A precariedade das instalações do minipresídio de Apucarana resultou, anteontem, em nova tentativa de fuga de presos. Três detentos estavam tentando perfurar a laje do prédio, utilizando um fogareiro como maçarico e uma barra de ferro pontiaguda. A fuga foi evitada por um policial militar que vigiava a cobertura do minipresído.
Além de ouvir as batidas contra o concreto, o policial notou que a água empoçada na laje estava aquecida, chegando a borbulhar. Verificando o interior de uma das celas, os policiais flagraram os presos tentando perfurar a laje. Participaram da tentativa de fuga os detentos Nelson Fonseca, 52 anos, condenado a 62 anos de prisão por roubo, estupro e formação de quadrilha; Dirceu Lourenço, 30 anos, condenado a 30 anos de prisão por roubo, estupro e formação de quadrilha; e Roberto Camargo de Almeida, 24 anos, condenado a 13 anos de prisão por roubo e estupro.

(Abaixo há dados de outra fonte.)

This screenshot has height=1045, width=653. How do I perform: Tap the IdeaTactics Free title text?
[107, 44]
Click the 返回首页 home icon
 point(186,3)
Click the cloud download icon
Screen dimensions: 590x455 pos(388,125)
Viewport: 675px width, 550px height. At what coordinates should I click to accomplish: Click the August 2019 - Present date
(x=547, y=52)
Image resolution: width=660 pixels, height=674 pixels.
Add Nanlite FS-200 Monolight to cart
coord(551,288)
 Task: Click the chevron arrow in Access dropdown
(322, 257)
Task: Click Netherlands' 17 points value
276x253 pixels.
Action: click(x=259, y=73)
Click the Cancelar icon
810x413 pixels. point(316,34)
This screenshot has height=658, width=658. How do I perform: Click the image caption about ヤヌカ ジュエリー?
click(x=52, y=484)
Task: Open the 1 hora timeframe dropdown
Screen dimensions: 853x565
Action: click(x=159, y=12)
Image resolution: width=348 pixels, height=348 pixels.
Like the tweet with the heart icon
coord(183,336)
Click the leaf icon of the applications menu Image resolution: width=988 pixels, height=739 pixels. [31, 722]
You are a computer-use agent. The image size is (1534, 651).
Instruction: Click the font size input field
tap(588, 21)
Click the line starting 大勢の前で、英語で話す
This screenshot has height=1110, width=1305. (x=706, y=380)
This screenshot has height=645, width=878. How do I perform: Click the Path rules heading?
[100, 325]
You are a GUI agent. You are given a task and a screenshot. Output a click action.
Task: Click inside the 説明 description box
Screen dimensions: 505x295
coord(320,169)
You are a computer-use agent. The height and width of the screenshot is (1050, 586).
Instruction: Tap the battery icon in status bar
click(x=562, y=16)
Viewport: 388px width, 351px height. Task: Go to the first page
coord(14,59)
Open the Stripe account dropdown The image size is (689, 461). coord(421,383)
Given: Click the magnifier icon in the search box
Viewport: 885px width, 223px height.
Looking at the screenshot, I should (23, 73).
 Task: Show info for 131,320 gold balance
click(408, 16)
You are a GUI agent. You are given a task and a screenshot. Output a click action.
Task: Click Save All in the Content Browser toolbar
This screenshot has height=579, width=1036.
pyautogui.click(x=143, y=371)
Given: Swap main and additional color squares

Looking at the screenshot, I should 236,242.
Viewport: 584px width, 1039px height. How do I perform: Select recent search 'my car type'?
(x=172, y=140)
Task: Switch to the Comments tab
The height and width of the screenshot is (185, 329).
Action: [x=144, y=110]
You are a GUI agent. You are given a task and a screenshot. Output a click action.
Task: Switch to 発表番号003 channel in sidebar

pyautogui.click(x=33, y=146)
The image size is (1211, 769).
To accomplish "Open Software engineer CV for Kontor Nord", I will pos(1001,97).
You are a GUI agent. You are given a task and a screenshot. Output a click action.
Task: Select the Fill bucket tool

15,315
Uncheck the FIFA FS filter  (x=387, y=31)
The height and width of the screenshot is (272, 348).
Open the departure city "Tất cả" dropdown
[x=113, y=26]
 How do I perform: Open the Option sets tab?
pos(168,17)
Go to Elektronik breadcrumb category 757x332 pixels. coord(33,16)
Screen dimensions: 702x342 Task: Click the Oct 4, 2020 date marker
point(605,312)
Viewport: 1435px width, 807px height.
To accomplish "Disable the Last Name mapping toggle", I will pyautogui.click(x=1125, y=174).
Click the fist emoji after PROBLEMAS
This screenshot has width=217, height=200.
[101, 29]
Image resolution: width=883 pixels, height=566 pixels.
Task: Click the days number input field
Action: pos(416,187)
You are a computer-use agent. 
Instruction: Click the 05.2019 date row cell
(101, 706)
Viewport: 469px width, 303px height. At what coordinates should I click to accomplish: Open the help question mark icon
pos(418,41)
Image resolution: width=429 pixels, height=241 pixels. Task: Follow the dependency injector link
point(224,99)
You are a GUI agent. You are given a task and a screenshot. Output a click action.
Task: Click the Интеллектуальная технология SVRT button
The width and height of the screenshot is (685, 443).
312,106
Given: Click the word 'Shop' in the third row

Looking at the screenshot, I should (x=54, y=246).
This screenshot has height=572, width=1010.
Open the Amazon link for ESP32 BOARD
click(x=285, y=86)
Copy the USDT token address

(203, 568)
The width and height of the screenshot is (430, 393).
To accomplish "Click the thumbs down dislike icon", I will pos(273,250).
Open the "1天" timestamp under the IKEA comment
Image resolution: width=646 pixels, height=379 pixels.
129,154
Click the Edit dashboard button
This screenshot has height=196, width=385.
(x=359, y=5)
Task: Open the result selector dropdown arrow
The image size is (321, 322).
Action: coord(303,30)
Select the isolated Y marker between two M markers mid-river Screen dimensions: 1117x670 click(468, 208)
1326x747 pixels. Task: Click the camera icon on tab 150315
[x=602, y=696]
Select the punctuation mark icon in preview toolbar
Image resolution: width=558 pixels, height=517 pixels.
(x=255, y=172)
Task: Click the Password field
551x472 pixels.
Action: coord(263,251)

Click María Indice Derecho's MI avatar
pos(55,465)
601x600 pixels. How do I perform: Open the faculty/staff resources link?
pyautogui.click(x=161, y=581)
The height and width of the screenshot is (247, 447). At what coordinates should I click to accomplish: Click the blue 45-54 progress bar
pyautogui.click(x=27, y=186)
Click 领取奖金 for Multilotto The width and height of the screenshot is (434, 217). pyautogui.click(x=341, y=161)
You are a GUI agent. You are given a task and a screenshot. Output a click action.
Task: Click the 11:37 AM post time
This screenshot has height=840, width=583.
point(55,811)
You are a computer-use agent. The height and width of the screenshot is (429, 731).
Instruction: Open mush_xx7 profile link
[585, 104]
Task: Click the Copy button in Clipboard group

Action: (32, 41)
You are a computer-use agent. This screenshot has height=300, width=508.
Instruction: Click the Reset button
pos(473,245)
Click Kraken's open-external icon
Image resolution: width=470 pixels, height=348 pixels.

O promotor Sérgio Salomão, que avalia a possibilidade de pedir a interdição do minipresídio, já tem em mãos um laudo do Instituto de Criminalística de Londrina relatando as más condições do prédio. O prédio apresenta rachaduras nas paredes e lajes, infiltrações de água e problemas diversos nos sistemas hidráulico e elétrico. Parte da cobertura está sem telhas e, quando chove muito, a água escorre por corredores e celas.